=== Description of the task ===
After locating the line that contains "You are a GUI agent. The screenshot is 658×2576." in the data below, set down exactly that line and each one after it through the line that contains "[button] (28, 2547)", and nothing more.

=== Records shown ===
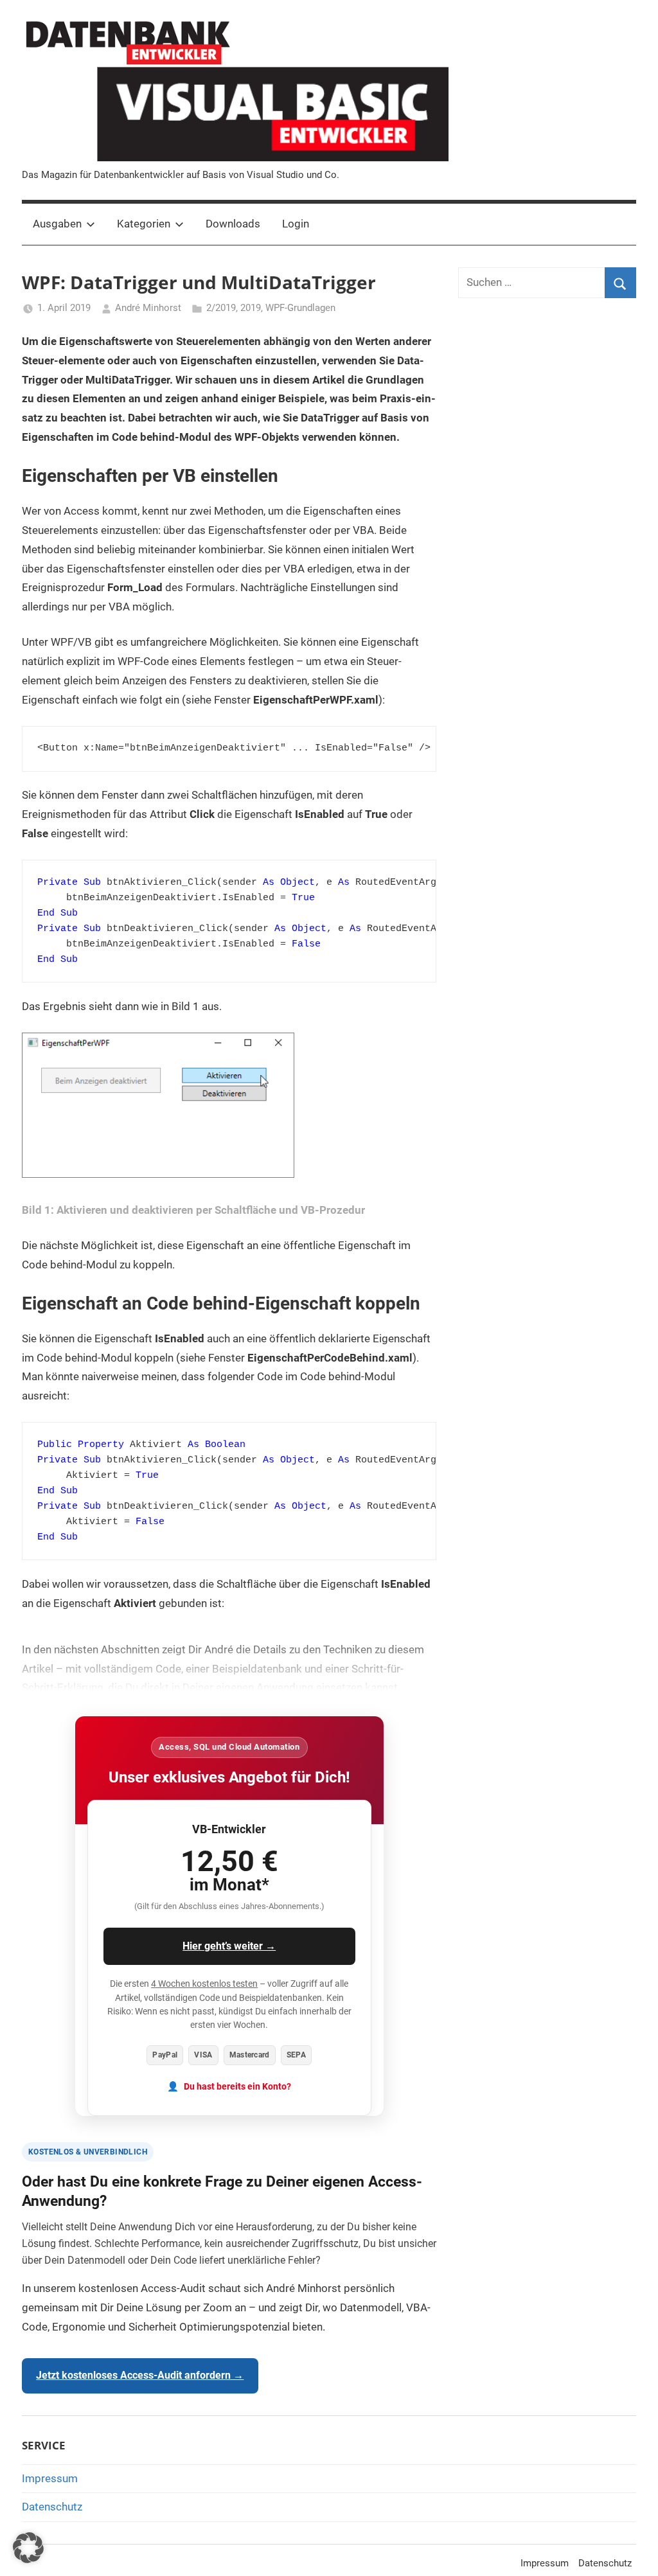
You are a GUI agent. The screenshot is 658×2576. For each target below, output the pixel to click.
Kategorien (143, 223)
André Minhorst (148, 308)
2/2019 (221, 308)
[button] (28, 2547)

==

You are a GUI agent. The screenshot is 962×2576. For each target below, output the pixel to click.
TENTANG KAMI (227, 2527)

* * *

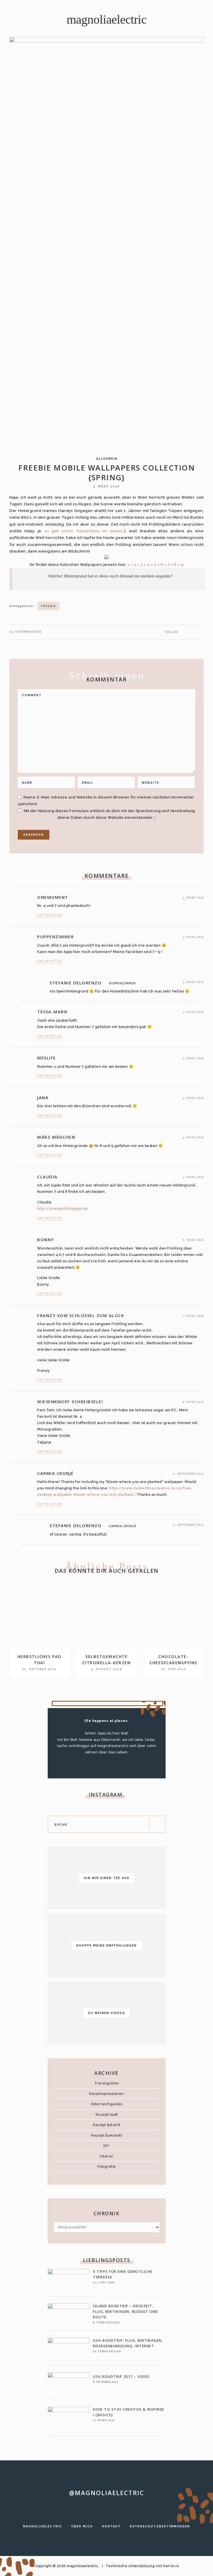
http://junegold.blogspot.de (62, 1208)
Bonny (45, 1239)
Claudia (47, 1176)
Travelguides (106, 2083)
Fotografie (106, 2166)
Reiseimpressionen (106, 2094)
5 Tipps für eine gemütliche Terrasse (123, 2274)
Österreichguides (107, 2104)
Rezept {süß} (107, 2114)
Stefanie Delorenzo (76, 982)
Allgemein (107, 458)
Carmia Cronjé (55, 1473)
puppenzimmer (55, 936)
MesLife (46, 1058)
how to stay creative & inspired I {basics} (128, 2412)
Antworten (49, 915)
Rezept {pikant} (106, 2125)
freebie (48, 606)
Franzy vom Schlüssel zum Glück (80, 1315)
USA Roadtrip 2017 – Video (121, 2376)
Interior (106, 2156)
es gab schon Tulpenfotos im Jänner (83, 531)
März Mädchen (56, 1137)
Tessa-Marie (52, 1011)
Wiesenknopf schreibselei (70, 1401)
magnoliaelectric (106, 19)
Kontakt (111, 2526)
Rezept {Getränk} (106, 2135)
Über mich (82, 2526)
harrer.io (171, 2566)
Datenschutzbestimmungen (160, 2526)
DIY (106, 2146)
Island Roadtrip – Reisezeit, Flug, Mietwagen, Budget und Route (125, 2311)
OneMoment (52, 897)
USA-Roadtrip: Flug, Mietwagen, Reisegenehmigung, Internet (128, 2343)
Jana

=== Answer ===
You are a GUI agent. The screenshot is 658×2576. For each target below, output the pixel to click.
Kategorien (143, 223)
André Minhorst (148, 308)
2/2019 (221, 308)
[button] (28, 2547)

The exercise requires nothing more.